Sako speaks Neo-Aramaic, German, French, English, Italian, and Arabic.

Archeparch
A synod of the bishops of the Chaldean Catholic Church meeting in Baghdad elected Sako Archeparch of Kirkuk on 24 October 2002. Pope John Paul II gave his assent on 27 September 2003. He received his episcopal consecration on 14 November 2003 from his predecessor in Kirkuk, André Sana.

In August 2009, and at the beginning of Ramadan, Sako organized an appeal for national peace, reconciliation and end to violence on the part of more than fifty religious leaders in Kirkuk. He called it "a gesture of closeness to our Muslim brothers. We are all brothers, sons of the same God we must respect and cooperate for the good of the people and our country." The participants included representatives of Ali Sistani and Muqtada al Sadr.

Patriarch 
The Synod of Bishops of the Chaldean Catholic Church, convoked in Rome on 28 January 2013, elected Sako to succeed Emmanuel III Delly as Patriarch of Babylon. He chose Louis Raphael I as his regnal name.
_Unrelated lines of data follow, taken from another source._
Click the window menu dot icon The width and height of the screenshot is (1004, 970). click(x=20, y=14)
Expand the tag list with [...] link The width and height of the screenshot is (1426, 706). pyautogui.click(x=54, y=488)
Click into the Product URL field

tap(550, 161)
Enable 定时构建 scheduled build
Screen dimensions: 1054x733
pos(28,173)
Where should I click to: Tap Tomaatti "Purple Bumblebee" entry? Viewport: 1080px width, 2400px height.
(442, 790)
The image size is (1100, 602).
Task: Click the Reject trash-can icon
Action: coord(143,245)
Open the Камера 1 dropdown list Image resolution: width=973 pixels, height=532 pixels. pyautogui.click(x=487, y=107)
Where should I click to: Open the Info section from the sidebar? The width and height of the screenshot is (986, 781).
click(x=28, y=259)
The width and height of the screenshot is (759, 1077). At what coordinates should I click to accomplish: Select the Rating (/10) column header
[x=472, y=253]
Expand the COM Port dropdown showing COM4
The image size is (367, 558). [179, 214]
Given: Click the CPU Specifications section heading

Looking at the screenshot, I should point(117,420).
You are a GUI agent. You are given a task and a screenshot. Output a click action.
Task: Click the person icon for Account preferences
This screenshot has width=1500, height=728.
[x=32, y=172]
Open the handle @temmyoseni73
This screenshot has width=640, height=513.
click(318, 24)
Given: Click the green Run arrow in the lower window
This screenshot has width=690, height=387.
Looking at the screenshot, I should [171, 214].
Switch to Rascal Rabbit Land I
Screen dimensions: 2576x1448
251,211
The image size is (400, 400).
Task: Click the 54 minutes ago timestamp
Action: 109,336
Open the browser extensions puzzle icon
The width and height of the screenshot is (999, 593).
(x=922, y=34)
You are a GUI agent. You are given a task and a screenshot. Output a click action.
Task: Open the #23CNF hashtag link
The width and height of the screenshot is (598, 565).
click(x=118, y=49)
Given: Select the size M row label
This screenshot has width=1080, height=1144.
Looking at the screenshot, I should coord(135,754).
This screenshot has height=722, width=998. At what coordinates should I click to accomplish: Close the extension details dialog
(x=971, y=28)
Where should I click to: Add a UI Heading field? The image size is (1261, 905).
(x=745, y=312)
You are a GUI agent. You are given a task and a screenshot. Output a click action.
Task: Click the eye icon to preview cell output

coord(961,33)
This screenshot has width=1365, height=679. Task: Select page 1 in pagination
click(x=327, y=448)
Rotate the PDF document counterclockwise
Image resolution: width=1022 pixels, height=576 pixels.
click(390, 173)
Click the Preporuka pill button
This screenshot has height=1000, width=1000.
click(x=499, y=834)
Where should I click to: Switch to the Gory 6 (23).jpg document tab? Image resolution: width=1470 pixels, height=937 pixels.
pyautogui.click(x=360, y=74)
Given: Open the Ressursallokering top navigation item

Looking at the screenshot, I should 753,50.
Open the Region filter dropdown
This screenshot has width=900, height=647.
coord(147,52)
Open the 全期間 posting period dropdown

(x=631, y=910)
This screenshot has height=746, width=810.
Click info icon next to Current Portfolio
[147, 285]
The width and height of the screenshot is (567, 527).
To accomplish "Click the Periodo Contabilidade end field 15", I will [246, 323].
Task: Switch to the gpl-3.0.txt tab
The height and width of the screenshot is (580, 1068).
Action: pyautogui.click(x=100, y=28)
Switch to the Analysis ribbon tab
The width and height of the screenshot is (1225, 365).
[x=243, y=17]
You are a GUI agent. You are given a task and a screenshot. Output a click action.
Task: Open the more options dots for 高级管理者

Pope Benedict XVI gave his assent to the election on 1 February and granted him ecclesiastica communio (ecclesiastical communion) as required by the canon law for Eastern-rite Catholic churches in recognition of their unity with the wider Catholic church.

In July 2014 Sako led a wave of condemnation for the Sunni Islamists who demanded Christians either convert, submit to their radical rule and pay a religious levy or face death by the sword. In September 2014 Sako said “The U.S. is indirectly responsible for what is going on in Iraq as it said it would ensure democracy and the well-being of the people, but 10 years have passed and on the contrary we have gone backward." He was responding to a question following remarks attributed to him in the local daily Ad-Diyar in which he accused the U.S. of supporting ISIS. Sako had also criticized Muslim countries for lack of support: "Our Muslim neighbours did not help us." He urged Muslim preachers to issue a religious ruling against the killing of all innocent people and said that "Issuing a fatwa preventing Muslims from killing fellow Muslims is not enough."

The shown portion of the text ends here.